Ekspertka podkreśla, że właśnie wiosną jest znacznie prościej zmienić nawyki żywieniowe na prozdrowotne. - Łatwa dostępność świeżych warzyw i owoców pomocna jest w kształtowaniu odpowiednich zachowań żywieniowych. Można też nimi zastąpić część pokarmów wysokoprzetworzonych lub mącznych/ziemniaczanych. Posiłki warto także urozmaicać, dodając do nich orzechy, pestki dyni, nasiona chia czy ziarna słonecznika - dodaje.
Dieta wiosenna - co powinno się w niej znaleźć?
W diecie wiosennej nie może zabraknąć świeżych, sezonowych warzyw i owoców, zwłaszcza nowalijek, warzyw liściastych i pierwszych owoców jagodowych. Do młodych i długo oczekiwanych warzyw zalicza się:
- pomidory,
- ogórki,
- rzodkiewkę,
- młodą marchew,
- rzeżuchę,
- cebulę dymkę,
- nać pietruszki,
- sałatę.
Warto nowalijki włączyć do menu, ponieważ dostarczają do organizmu cały przekrój witamin (A, C, foliany) i minerałów (m.in. cynku, fosforu, potasu, sodu, wapnia), błonnika oraz przeciwutleniaczy. Wspierają układ odpornościowy, wspomagają procesy trawienia, a zawarte w nich substancje o charakterze antyoksydacyjnym mają dobroczynny wpływ na kondycję skóry. Do tego wyróżnia je niewielka zawartość kalorii i cukrów prostych, więc są świetnym sprzymierzeńcem w walce z dodatkowymi kilogramami.
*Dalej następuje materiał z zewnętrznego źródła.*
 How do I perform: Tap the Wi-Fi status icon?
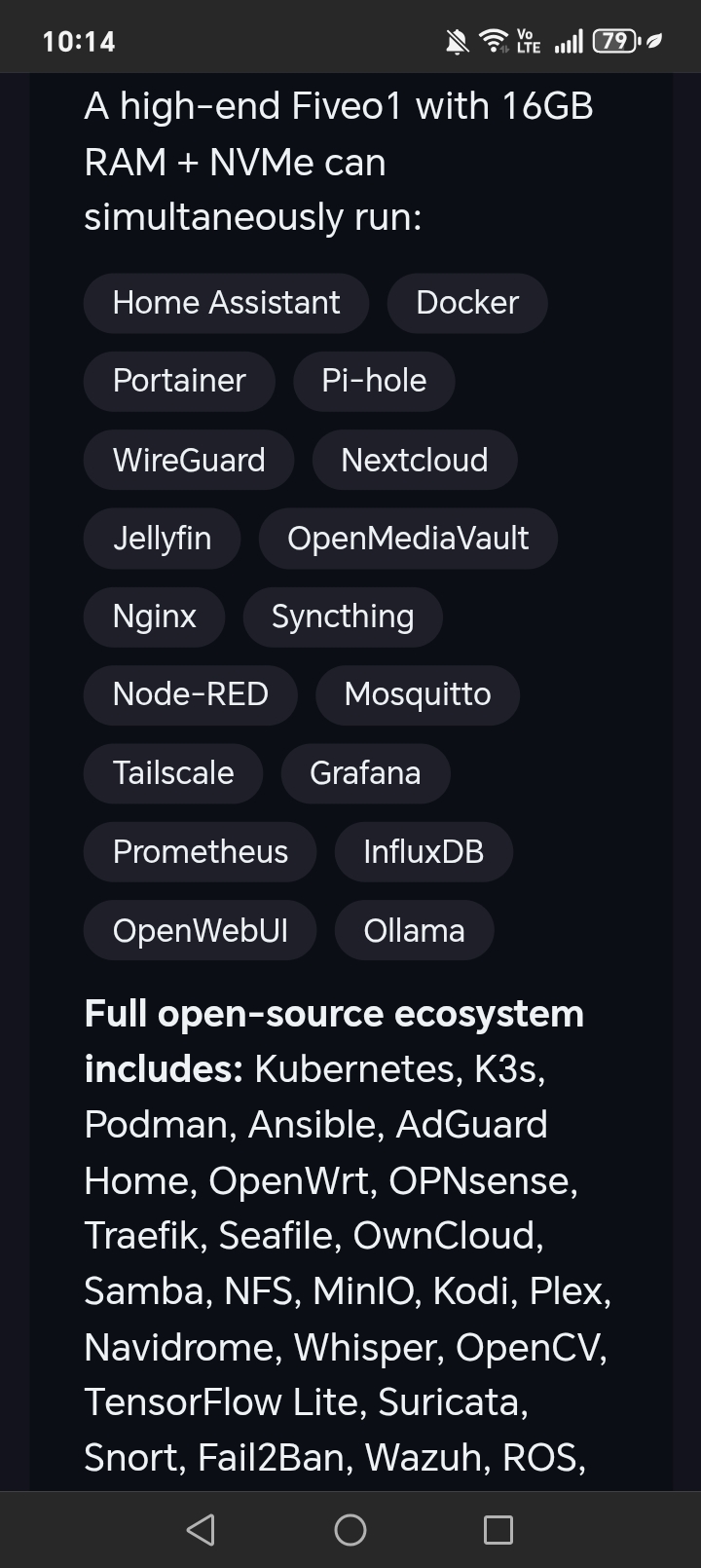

Więcej dobroci odżywczych kryją w sobie nowalijki z uprawy gruntowej niż szklarniowej. Jak wyjaśnili autorzy Kalendarza Rolników, warzywa ze szklarni mają ograniczony dostęp do światła słonecznego i w związku z tym często w ich hodowli wykorzystuje się doświetlenie asymilacyjne, które ma wpływ na ich jakość i wartość odżywczą. Rodzaj nawożenia i nawadniania warzyw szklarniowych różni się też do tych, które rosną na gruncie.
Słodycze w diecie wiosennej
Jeśli dopadnie nas ochota na „coś słodkiego”, warto sięgać po owoce. - Nie da się ich przejeść, więc nawet w dużych ilościach są bezpieczniejsze niż pospolite słodycze. Gdy odczuwamy nadmierny apetyt na słodycze, można jeść naturalne słodycze, takie jak: arbuz, banany, czereśnie, gruszki. Lepiej się nimi zajadać niż niezdrowymi przekąskami, które bogate są w cukier i sztuczne dodatki - mówi Celina Całka-Kinicka.
Zwracanie uwagi na to, co jemy w ciągu dnia, jest niezwykle ważne. Oprócz tego dietetyczka wskazuje na inne nawyki, które warto wypracować na wiosnę. - Słońce wstaje wcześniej, dlatego zadbajmy o swój zegar biologiczny. Starajmy się wcześniej wstawać i chodzić spać, a nie zarywać nocy. Sen jest najbardziej wartościowy, kiedy przypada w godzinach nocnych, a odpowiednia produkcja melatoniny i wysoka jakość nocnego wypoczynku są kluczowe w utrzymaniu zdrowia i prawidłowej masy ciała - podsumowała.